As the answer, set down the lines below from the one containing "Click green 退" through the one containing "Given: Select the 1Y zoom range", exactly and inclusively, and no others.

┄┄┄┄┄┄┄┄┄┄

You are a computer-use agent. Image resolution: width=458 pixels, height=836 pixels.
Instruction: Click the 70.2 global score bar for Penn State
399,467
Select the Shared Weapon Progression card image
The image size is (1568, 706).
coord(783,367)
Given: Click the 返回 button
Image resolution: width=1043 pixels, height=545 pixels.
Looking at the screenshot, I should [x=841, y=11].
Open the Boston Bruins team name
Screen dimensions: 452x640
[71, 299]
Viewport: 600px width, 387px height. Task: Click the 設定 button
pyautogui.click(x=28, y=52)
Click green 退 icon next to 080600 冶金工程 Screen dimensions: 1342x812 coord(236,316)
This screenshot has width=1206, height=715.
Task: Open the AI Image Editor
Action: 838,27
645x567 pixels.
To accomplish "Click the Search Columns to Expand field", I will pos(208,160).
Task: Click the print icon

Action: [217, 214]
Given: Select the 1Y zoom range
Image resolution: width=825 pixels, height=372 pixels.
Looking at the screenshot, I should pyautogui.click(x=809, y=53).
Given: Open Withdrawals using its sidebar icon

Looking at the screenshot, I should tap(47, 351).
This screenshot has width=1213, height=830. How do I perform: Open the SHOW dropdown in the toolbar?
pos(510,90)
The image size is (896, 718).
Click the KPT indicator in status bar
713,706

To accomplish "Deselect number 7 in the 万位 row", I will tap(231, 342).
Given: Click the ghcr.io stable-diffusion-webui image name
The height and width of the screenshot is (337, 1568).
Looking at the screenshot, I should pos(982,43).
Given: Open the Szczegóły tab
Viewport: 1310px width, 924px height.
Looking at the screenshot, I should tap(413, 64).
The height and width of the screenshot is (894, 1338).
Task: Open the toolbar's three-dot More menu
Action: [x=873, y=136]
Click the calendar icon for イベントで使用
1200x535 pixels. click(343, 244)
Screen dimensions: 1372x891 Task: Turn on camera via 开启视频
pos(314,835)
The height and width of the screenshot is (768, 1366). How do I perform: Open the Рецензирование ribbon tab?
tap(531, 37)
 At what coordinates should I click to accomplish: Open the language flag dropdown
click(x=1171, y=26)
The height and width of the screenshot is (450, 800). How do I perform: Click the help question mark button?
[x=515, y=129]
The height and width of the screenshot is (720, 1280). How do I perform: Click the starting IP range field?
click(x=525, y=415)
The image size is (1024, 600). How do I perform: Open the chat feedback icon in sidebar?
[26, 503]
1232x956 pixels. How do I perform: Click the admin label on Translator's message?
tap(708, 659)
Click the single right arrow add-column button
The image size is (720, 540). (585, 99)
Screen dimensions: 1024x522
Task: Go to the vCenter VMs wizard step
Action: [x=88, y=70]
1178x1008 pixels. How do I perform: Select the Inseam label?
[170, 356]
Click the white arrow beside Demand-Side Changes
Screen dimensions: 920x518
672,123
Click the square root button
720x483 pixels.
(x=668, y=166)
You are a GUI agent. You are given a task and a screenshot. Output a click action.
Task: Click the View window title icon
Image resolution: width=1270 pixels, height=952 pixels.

┄┄┄┄┄┄┄┄┄┄

* [Response]:
Click green 退 icon next to 080600 冶金工程 Screen dimensions: 1342x812 coord(236,316)
This screenshot has width=1206, height=715.
Task: Open the AI Image Editor
Action: 838,27
645x567 pixels.
To accomplish "Click the Search Columns to Expand field", I will pos(208,160).
Task: Click the print icon

Action: [217, 214]
Given: Select the 1Y zoom range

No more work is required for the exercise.